En première ligne,  le Conseil fédéral est un exécutif faible, sans autorité et sans prestige : il n’a ni chef, ni équipe, ni programme, ni majorité parlementaire ; comme tous les partis en sont aucun n’est ni dans la majorité, ni dans l’opposition. Ce principe de  concordance vise à ce que la Suisse soit gouvernée au centre. Il est contrefait par la cohabitation acrobatique entre partis extrêmes de plus en plus distants. Dès lors, les décisions difficiles sont bloquées très longtemps : elles finissent par être prises dans l’urgence, pendant les intervalles des sessions parlementaires.

 Un étage plus bas, le parlement fédéral est organisé selon le mythe de la milice, qui signifierait une liaison directe avec le peuple parce qu’elle refuse tout professionnalisme des parlementaires. Dès lors, l’assemblée est composée en majorité d’indépendants en écartant forcément le peuple des salariés car aucune entreprise ne peut se passer d’un collaborateur une centaine de jours ouvrables par an. Si d’aventure un parlementaire jouit d’une compétence particulière, elle le disqualifie pour  la commission où il pourrait en faire usage. Quoique la population soit quadrilingue, les débats se déroulent surtout dans un charabia intermédiaire entre l’allemand et les dialectes locaux. L’armée, orgueil de la nation, se prétend la meilleure du monde, et préserve jalousement cette réputation en se maintenant à l’intérieur des frontières et à l’écart des conflits.

Plus au ras des pâquerettes encore, la puissance des partis est proportionnelle à la médiocrité des arguments de campagne et à l’investissement financier dans la propagande. Des initiatives populaires servent à recruter de futurs électeurs en inventant des problèmes inexistants et donc insolubles par définition. Le résultat concret est la multiplication de lois, rédigées en trois langues nationales, qui font foi toutes les trois, comme s’il était possible de réaliser des traductions parfaites. Ce flou linguistique permet de donner la priorité aux préjugés sur la réalité et aux émotions sur la raison. Plus ces lois sont longues et compliquées, moins elles sont précises et plus elles offrent d’opportunités de les contourner, ce qui est le véritable objectif du législatif.

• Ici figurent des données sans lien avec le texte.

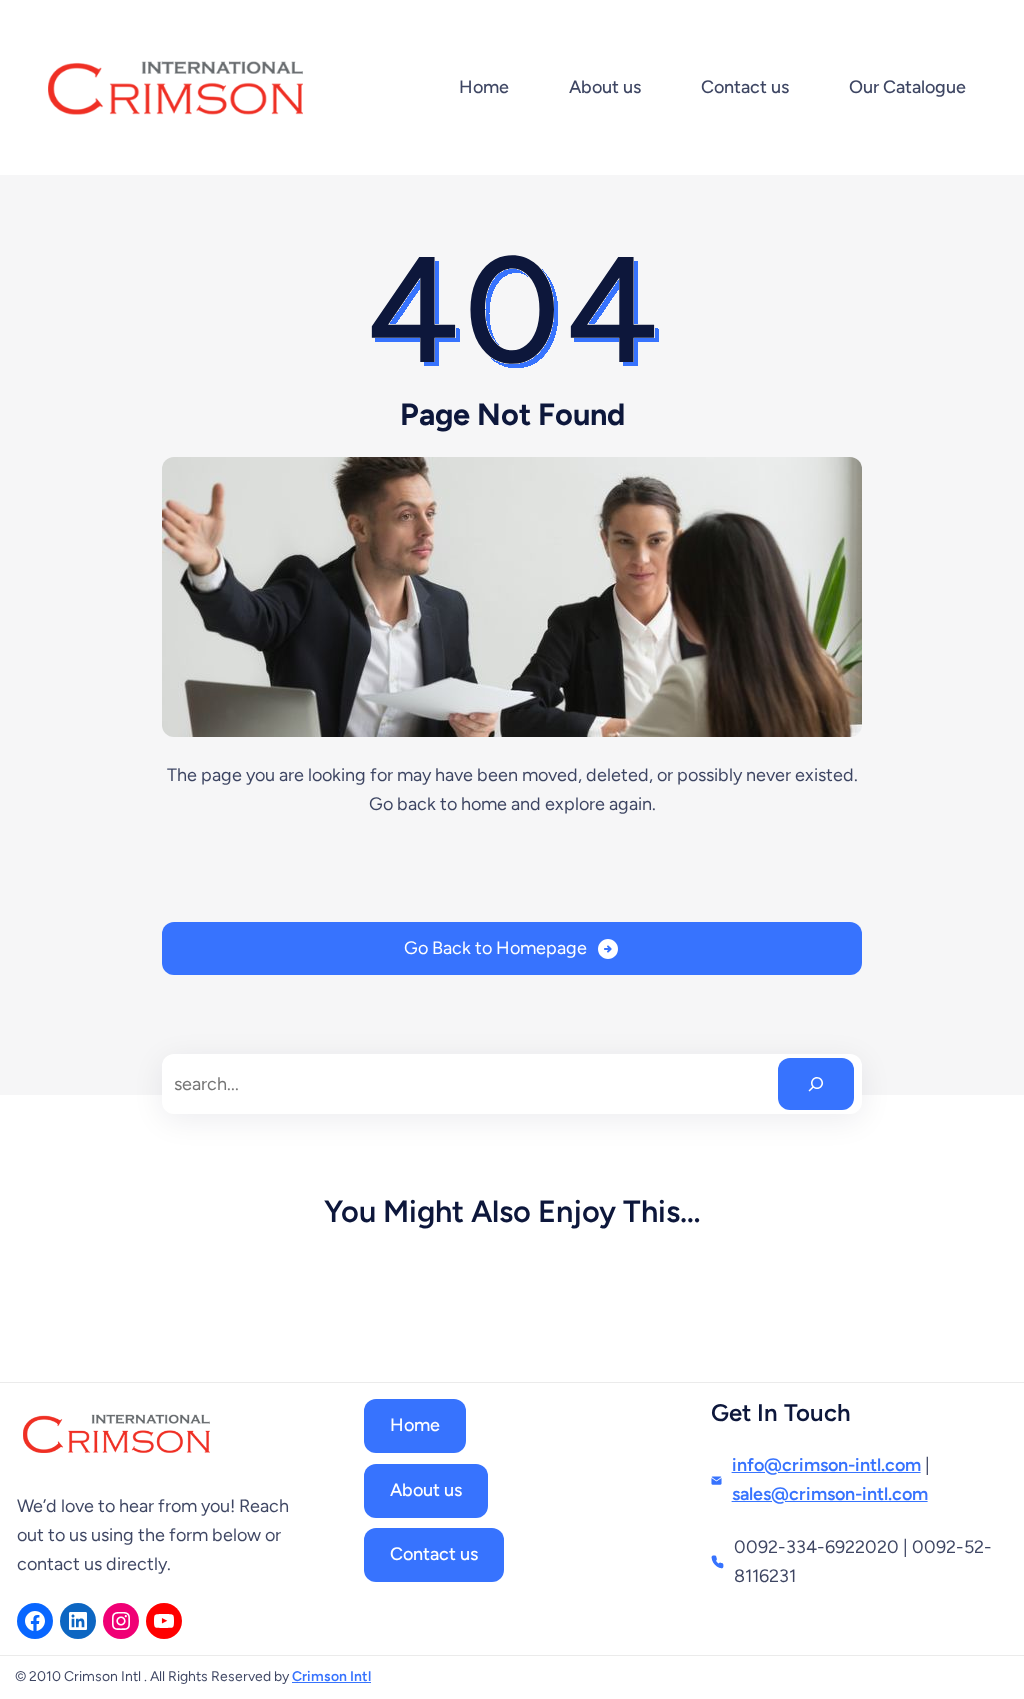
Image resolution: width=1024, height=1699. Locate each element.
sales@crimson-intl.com (830, 1494)
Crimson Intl (331, 1676)
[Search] (816, 1084)
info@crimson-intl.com (826, 1465)
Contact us (434, 1554)
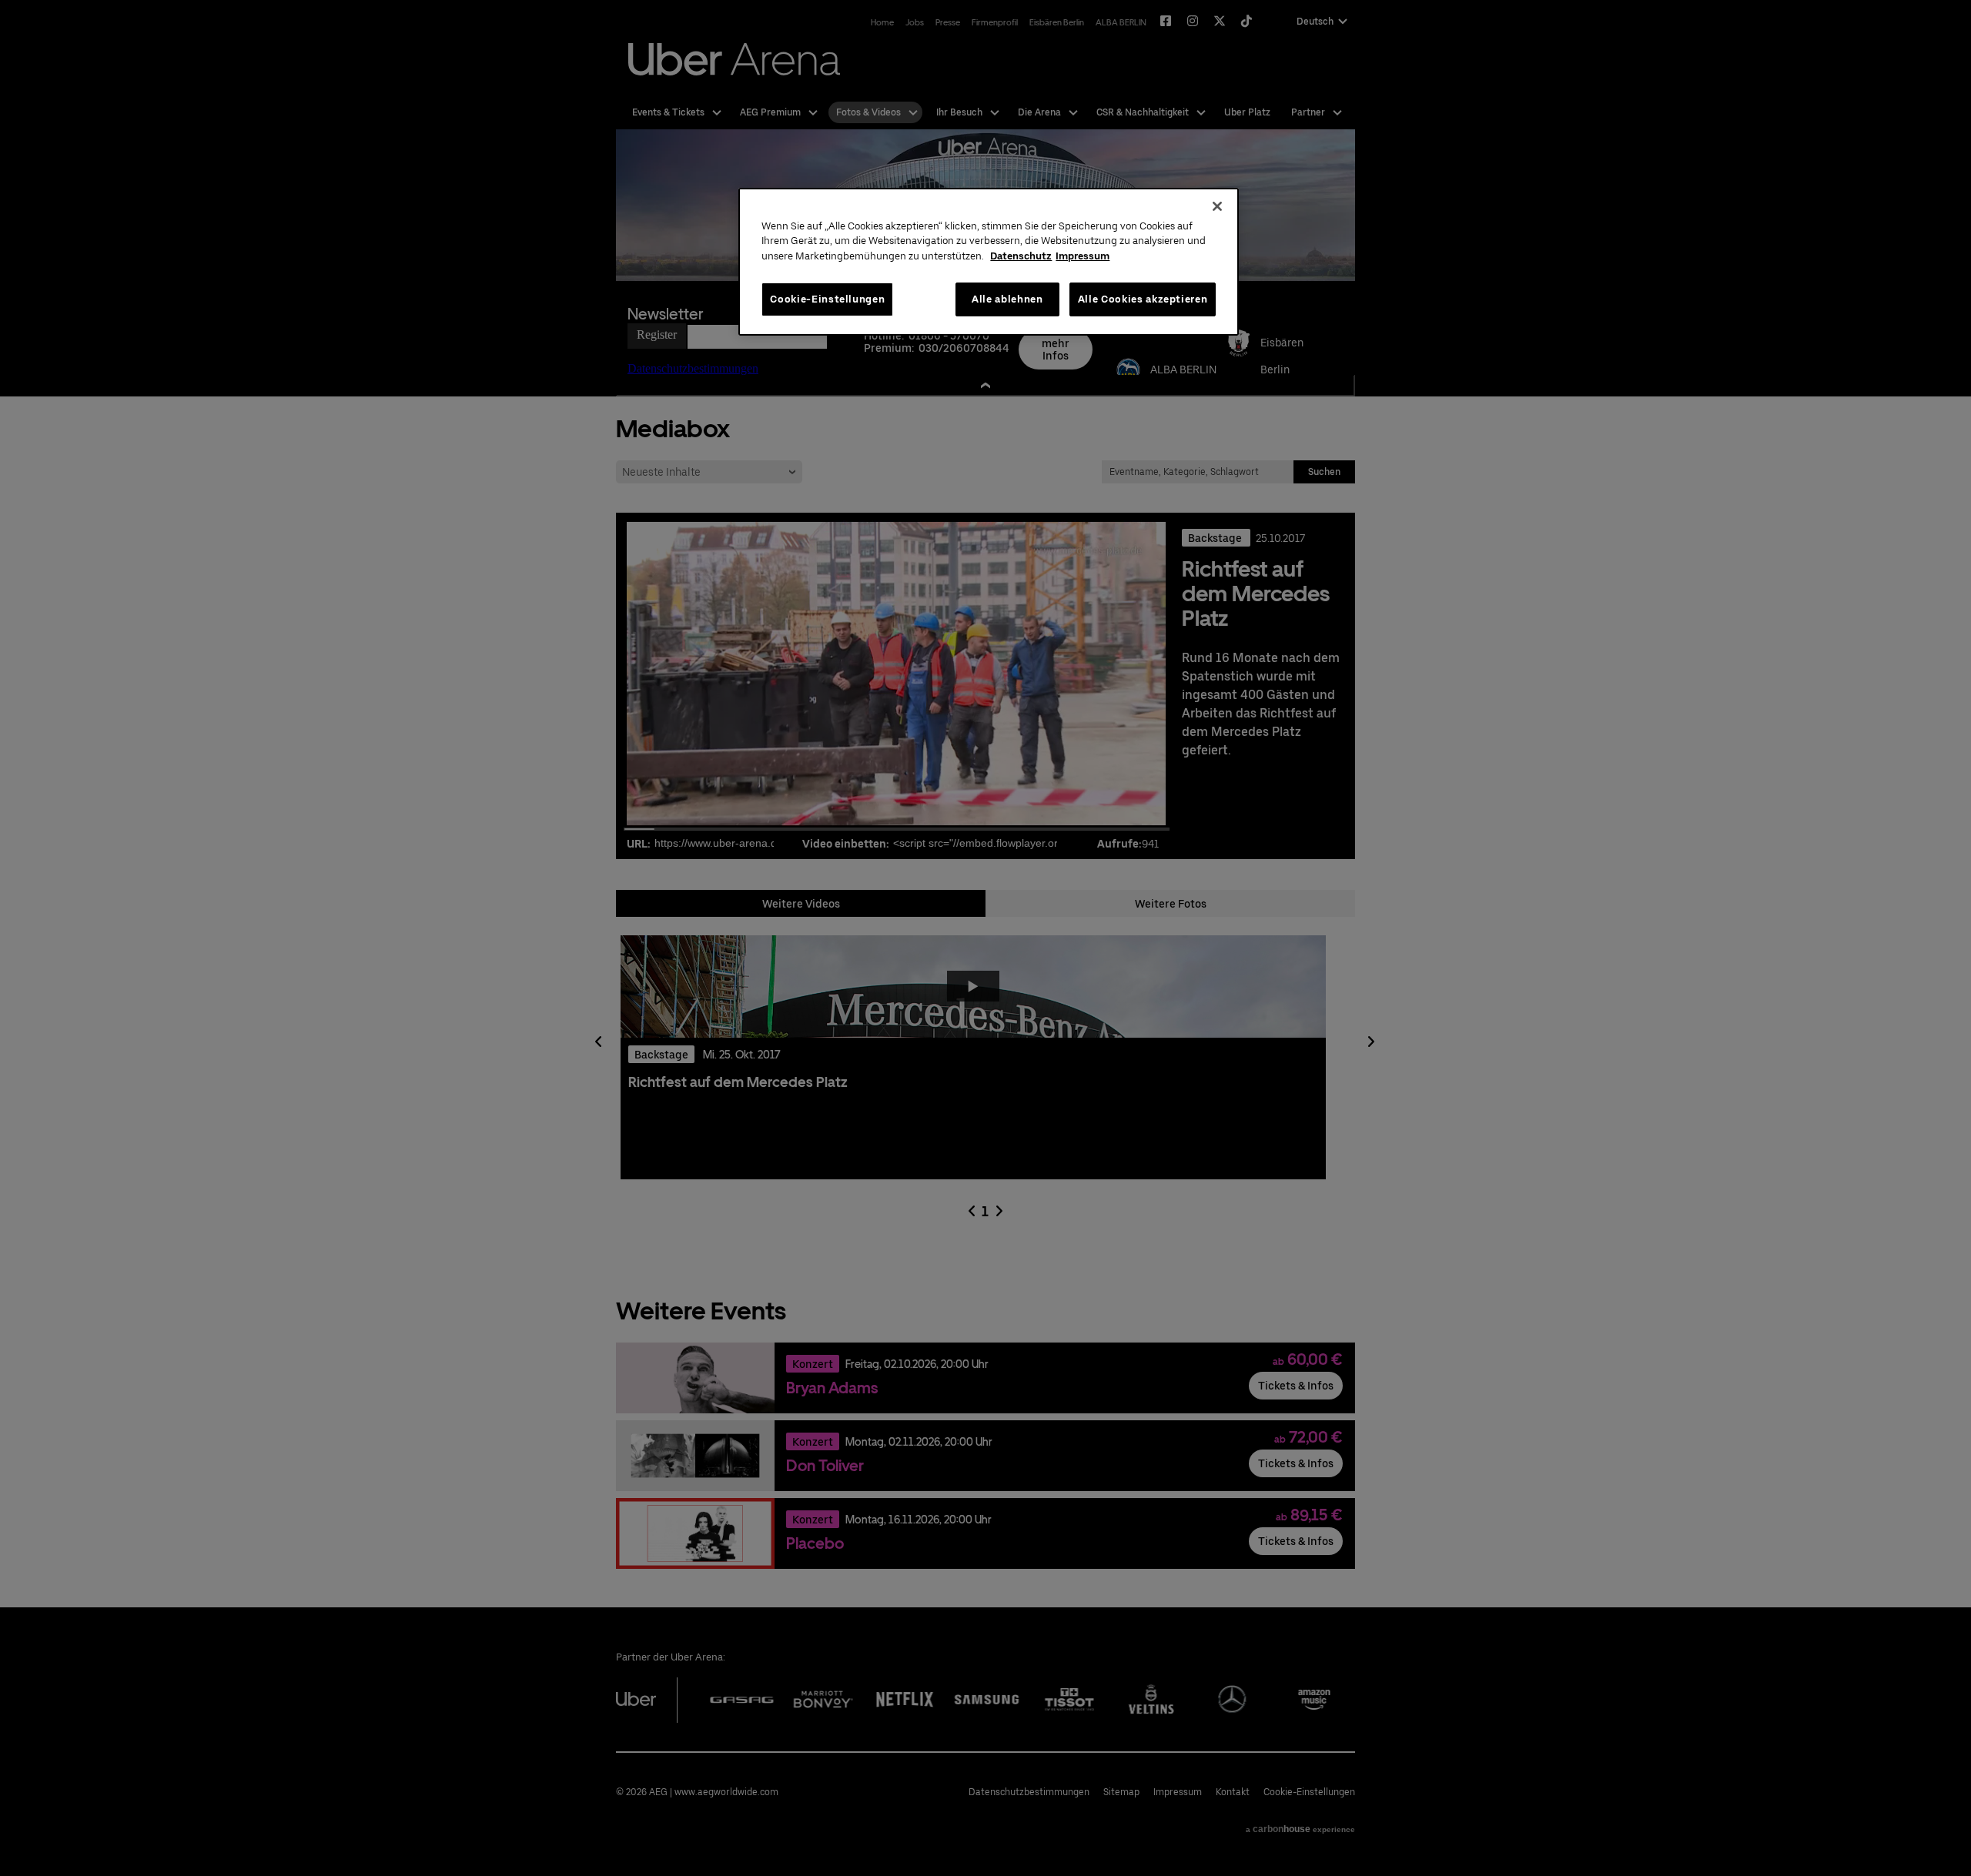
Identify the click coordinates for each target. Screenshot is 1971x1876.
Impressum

Pour l’observateur distant, ce régime semblerait donc impuissant et néfaste. Mais à l’expérience, on réalise au contraire que c’est le plus efficace, le plus raffiné, le plus solide de tous les agencements politiques. Churchill avait déjà dit que la démocratie est le pire des régimes si l’on excepte tous les autres. Le génie helvétique consiste à pousser cette remarque dans ses derniers retranchements, en concevant l’acratie. Ce régime fonctionne à l’image de la Nature, créant la vie au hasard. Si la sagesse des nations affirme que le pouvoir corrompt et que le pouvoir absolu corrompt absolument, la réussite de la Suisse résulte de cette acratie, qui est l’absence de tout pouvoir organisé. Un bateau ivre finit toujours par arriver à destination s’il navigue assez longtemps, en évitant les tempêtes et les récifs.

 

Jacques Neirynck

Jacques Neirynck est ingénieur, ancien conseiller national PDC et député au Grand Conseil vaudois, professeur honoraire de l'École polytechnique fédérale de Lausanne (EPFL), d'origine belge, de nationalité française et naturalisé suisse. Il exerce la profession d'écrivain.